Submitted by William Skinner
O has been a beach vendor and small entrepreneur for almost forty years. He graduated from “Comprehensive” school and almost immediately, had to deal with the death of his still very young mother.
While “scotching” a room at his older sister, he realized there was a piece of vacant land adjoining her very modest dwellings. With an old fork and nothing else more than the desire to be independent, he worked the piece of land diligently day and night. The mammoth clearing task took almost a fortnight. From the sale of lettuce, beets, okras, peas, and other vegetables, he purchased his first stock of coral to sell on the beach. He started as an illegal vendor.
He eventually got his license and about twenty-five years later, was fortunate enough to get a stall. He was approached by a young artiste and he invested quietly in the young man’s entertainment career. Today, he has been at home for almost five weeks because of the curfew surrounding COVID-19. He struggles to maintain the comfortable bungalow; he built many years ago when vendors commanded hundreds of dollars in daily sales.
His thoughts about COVID-19 fits his general belief about the struggles of life. He says that it is bad, and many are falling victim worldwide. He maintains that if the centipedes, broken glass, rusty nails and other challenges, without garden gloves or boots, ‘did not get me” clearing that piece of land forty years ago, he stands a pretty good chance of surviving the virus !

INPUT DATA.
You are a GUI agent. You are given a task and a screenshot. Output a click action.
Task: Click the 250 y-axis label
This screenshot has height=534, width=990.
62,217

...

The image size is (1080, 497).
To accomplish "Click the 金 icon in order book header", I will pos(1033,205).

==

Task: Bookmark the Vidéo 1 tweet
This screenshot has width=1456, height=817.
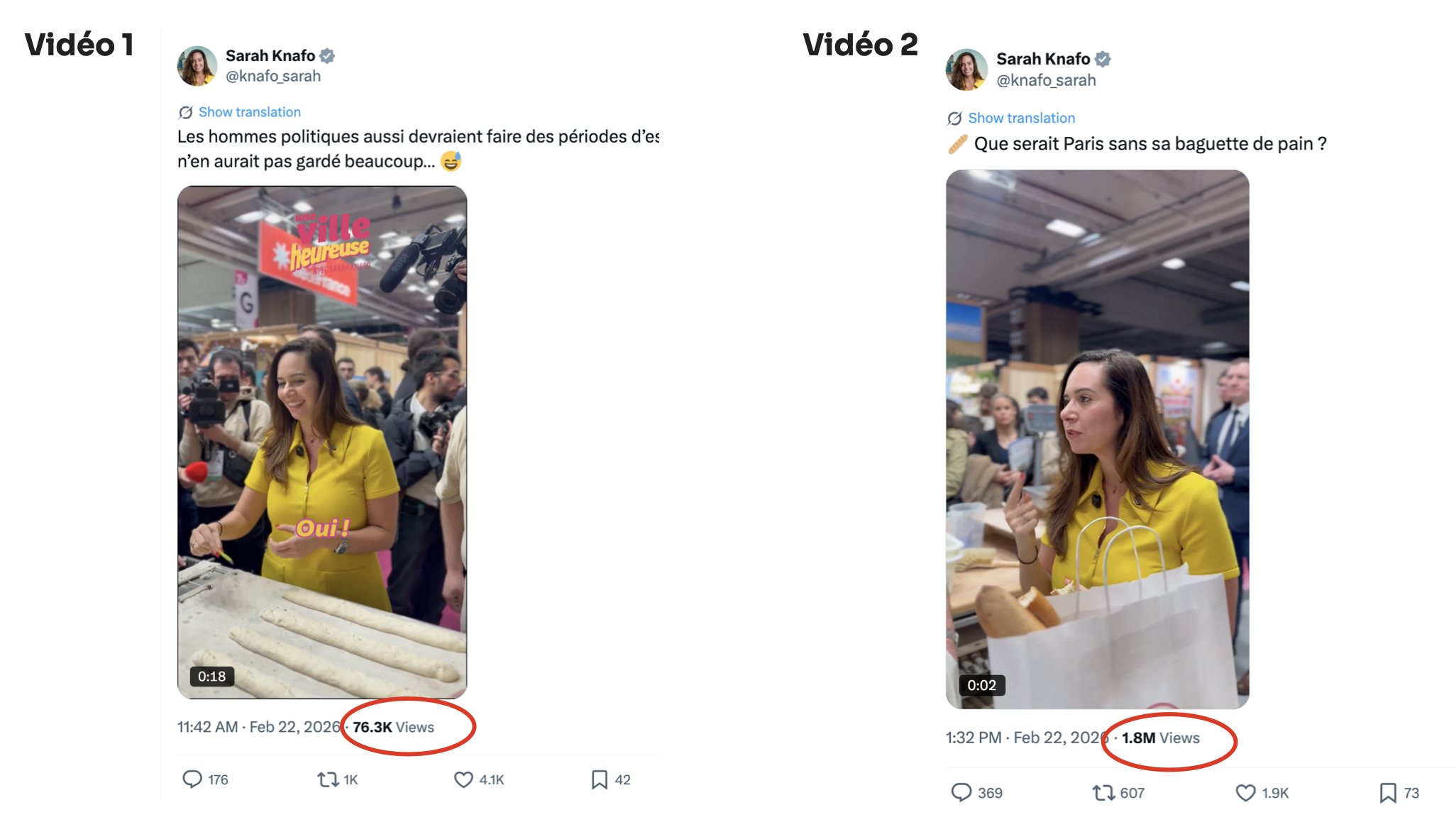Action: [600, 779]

EXERCISE INSTRUCTIONS.
[1] Retype the passage of the beach vendor text from "He eventually got" to "the virus !".
[2] List each vegetable the beach vendor text names among those he sold from the cleared land.

TASK RESULTS.
[1]
He eventually got his license and about twenty-five years later, was fortunate enough to get a stall. He was approached by a young artiste and he invested quietly in the young man’s entertainment career. Today, he has been at home for almost five weeks because of the curfew surrounding COVID-19. He struggles to maintain the comfortable bungalow; he built many years ago when vendors commanded hundreds of dollars in daily sales.
His thoughts about COVID-19 fits his general belief about the struggles of life. He says that it is bad, and many are falling victim worldwide. He maintains that if the centipedes, broken glass, rusty nails and other challenges, without garden gloves or boots, ‘did not get me” clearing that piece of land forty years ago, he stands a pretty good chance of surviving the virus !

[2] Lettuce, beets, okras, peas